*REQUIRED ACTIONS:*
1 > Decide whether each statement agrees with the forum thread. For each, answer yes or no and quote the exact words from the thread that decide it.
(a) The related meetup is about Uber's big data infrastructure and machine learning platform.
(b) One commenter asks specifically for input from someone working at Uber.
(c) Michaelanjello says few open-source ML deployment tools exist.
2 > Translate this sentence from the forum thread into Spanish: "I am very interested in hearing first hand opinions about pros and cons".
3 > Answer these questions using the forum thread.
(a) Which two things does marcyb5st want to see compared?
(b) What does typon wish were true of their company?
(c) According to Michaelanjello, what must be possible with a tool for it not to count as hyped up garbage?

Make your own tool and open source it if you are going to be so mean. I would
never want to share my hard work with people who act this way.

------
myegorov
Related meetup:

UBER : Big Data Infrastructure and Machine Learning Platform
[https://www.meetup.com/SF-Big-
Analytics/events/257037259/](https://www.meetup.com/SF-Big-
Analytics/events/257037259/)

------
marcyb5st
Anyone working at Uber that can highlight the non trivial differences between
this pyML Michelangelo and Kubeflow? I am very interested in hearing first
hand opinions about pros and cons

------
typon
I wish my company was cool enough such that our internal tools (even if
they're technically complex) would be of interest to people :(

------
Michaelanjello
Who cares about this garbage if the tool isn't even open source? There are
lots of ML deployment tools that are open source. I know haters will downvote
my post, but it's the truth. If I can't actually fork and evaluate a tool, it
is hyped up garbage to me.

*ENTRIES SHOWN:*
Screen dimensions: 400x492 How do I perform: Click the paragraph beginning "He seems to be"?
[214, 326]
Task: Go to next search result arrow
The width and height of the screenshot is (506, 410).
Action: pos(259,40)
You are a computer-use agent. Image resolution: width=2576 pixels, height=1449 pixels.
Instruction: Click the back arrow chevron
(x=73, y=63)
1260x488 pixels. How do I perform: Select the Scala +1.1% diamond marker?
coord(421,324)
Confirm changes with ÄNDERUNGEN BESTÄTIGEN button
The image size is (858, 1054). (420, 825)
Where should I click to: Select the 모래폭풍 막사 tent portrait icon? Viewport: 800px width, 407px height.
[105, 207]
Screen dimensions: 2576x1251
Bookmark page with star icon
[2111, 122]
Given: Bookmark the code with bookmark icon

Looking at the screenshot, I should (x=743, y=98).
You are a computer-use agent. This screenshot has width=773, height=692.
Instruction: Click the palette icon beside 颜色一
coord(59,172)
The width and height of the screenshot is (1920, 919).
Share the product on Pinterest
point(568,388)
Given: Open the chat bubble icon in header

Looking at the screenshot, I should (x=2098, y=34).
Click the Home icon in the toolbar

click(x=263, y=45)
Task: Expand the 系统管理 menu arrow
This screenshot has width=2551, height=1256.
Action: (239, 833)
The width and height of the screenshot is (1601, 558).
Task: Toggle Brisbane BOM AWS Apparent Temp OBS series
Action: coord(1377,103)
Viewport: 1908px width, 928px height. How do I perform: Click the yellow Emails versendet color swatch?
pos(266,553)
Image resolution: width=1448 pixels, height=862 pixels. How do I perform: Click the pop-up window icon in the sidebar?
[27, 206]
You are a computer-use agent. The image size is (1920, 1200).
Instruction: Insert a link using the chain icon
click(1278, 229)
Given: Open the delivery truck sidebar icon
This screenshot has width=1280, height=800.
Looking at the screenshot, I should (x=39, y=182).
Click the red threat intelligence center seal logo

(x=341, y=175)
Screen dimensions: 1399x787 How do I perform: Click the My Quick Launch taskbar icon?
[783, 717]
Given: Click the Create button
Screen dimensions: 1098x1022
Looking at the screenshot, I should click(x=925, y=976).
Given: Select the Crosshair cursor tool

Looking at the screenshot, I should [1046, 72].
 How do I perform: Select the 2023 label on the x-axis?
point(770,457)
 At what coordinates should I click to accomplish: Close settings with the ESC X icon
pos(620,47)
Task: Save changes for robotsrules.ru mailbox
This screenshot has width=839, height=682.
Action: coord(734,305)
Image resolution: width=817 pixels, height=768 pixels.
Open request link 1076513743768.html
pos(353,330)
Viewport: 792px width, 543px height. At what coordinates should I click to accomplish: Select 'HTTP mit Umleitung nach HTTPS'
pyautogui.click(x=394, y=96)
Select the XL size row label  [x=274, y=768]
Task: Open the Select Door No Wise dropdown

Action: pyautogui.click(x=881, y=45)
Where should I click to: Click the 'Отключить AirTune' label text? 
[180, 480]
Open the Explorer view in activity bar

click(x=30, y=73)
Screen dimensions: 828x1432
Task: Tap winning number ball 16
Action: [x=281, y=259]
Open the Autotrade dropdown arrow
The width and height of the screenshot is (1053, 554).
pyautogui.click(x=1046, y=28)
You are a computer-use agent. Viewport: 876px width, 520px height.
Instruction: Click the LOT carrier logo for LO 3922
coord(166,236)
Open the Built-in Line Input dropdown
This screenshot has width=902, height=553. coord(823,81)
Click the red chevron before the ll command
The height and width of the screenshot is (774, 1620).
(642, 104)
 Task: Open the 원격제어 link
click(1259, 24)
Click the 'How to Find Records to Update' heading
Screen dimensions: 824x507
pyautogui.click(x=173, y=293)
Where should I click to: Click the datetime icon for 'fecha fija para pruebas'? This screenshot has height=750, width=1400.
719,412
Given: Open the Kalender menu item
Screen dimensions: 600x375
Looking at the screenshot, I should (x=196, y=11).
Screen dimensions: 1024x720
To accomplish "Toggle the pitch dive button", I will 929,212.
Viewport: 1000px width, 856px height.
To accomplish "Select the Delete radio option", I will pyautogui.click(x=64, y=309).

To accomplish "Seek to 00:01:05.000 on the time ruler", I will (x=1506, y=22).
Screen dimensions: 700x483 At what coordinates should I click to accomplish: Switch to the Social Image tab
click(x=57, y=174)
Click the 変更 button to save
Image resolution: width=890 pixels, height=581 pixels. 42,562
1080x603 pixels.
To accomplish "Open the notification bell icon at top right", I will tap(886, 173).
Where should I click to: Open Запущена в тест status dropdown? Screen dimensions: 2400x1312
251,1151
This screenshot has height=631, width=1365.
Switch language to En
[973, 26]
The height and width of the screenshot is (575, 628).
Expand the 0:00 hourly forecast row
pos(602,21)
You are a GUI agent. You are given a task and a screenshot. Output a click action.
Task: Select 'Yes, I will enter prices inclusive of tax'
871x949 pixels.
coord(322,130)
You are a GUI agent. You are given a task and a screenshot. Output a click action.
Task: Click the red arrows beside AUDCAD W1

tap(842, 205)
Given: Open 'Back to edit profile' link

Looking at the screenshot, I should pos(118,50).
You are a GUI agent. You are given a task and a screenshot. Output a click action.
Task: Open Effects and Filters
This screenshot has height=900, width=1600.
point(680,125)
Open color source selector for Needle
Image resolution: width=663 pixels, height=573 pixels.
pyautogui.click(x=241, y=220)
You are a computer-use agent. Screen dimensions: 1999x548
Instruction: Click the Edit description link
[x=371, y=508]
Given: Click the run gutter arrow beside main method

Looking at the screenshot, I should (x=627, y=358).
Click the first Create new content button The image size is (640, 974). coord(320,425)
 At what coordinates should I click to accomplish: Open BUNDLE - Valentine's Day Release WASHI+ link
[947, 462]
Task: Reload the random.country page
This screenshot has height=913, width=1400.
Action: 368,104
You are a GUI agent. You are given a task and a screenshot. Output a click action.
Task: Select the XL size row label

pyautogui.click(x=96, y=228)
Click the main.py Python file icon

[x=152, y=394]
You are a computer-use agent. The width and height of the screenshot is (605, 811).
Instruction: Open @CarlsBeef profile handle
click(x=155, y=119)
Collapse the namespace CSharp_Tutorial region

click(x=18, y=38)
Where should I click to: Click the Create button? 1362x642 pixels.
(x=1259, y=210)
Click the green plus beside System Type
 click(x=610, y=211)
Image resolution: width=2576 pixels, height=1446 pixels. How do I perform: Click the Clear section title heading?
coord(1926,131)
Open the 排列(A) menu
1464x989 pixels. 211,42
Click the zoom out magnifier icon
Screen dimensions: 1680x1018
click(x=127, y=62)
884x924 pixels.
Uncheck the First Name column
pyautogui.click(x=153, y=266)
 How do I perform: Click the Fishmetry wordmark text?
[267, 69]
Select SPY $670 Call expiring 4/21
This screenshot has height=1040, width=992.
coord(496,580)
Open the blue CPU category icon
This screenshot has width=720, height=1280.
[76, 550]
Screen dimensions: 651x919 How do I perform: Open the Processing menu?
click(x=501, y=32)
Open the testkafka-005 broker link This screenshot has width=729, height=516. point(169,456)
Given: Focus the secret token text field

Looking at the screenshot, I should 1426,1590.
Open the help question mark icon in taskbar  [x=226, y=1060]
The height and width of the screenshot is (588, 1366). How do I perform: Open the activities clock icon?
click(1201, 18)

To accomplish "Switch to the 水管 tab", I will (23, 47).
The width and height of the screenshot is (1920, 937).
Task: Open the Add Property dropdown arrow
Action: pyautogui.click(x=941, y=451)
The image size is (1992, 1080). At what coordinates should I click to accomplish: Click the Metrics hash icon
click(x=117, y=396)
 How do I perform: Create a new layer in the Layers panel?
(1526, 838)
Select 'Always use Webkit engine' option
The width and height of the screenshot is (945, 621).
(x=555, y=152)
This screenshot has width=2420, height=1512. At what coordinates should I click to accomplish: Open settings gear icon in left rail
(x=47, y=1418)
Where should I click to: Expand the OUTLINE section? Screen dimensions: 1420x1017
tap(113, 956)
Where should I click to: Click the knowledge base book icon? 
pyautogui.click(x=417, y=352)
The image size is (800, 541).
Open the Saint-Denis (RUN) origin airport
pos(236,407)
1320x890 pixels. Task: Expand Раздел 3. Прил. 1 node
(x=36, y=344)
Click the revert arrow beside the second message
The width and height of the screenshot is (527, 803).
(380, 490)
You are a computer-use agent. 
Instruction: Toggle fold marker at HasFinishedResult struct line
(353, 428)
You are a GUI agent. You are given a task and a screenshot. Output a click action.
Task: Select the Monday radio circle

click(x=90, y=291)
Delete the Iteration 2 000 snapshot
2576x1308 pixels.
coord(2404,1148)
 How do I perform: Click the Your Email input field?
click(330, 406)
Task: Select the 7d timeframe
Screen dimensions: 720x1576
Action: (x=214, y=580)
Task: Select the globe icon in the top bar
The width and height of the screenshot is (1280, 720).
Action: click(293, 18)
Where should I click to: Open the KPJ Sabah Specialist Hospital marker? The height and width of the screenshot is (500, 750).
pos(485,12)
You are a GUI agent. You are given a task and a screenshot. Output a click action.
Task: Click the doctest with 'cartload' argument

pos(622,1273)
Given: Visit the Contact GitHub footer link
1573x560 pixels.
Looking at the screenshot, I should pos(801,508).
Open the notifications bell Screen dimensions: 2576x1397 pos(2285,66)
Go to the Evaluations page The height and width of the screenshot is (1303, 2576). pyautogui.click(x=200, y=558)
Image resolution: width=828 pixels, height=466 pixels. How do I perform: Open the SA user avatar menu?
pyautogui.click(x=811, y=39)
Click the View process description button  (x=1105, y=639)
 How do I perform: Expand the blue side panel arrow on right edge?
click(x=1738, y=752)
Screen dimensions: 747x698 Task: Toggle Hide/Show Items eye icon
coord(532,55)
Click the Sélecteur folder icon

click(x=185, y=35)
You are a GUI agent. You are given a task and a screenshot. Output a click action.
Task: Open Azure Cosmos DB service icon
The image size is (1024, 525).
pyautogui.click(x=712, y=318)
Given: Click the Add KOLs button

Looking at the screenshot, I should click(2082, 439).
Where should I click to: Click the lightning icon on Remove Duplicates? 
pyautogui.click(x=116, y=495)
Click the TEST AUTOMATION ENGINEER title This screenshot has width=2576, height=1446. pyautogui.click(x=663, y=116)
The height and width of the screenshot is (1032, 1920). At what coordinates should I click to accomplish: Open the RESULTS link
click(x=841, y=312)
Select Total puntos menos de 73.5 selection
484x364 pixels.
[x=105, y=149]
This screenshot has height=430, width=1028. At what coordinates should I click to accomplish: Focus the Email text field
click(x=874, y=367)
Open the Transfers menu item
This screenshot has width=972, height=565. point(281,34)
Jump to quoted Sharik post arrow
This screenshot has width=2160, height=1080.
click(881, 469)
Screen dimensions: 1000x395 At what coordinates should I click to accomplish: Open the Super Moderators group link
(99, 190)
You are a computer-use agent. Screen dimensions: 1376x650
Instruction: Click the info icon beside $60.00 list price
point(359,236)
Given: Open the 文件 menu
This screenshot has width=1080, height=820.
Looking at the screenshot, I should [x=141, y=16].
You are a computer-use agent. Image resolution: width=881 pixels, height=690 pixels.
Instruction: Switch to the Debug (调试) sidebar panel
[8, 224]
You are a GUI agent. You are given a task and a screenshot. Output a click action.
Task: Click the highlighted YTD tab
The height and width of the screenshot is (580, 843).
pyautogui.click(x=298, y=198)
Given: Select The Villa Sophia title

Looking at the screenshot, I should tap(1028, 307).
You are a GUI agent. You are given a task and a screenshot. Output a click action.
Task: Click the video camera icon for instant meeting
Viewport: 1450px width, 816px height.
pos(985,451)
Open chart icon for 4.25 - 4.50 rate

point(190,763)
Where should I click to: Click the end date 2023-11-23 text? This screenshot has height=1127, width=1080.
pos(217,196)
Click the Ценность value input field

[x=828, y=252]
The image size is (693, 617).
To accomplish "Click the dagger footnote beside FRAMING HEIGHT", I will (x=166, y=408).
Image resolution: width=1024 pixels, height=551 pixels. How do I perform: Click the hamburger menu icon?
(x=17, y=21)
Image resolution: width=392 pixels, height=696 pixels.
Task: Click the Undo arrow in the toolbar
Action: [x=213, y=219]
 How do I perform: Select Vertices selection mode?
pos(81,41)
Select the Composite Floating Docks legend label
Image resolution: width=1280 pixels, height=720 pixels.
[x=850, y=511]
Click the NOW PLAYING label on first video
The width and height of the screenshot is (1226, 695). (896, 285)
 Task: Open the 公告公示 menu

*WORKED ANSWERS:*
1 >
(a) Yes: "UBER : Big Data Infrastructure and Machine Learning Platform"
(b) Yes: "Anyone working at Uber that can highlight the non trivial differences"
(c) No: "There are lots of ML deployment tools that are open source."

2 > Me interesa mucho escuchar opiniones de primera mano sobre los pros y los contras.

3 >
(a) The pyML Michelangelo and Kubeflow.
(b) That the company was cool enough for its internal tools to be of interest to people.
(c) Being able to fork and evaluate it.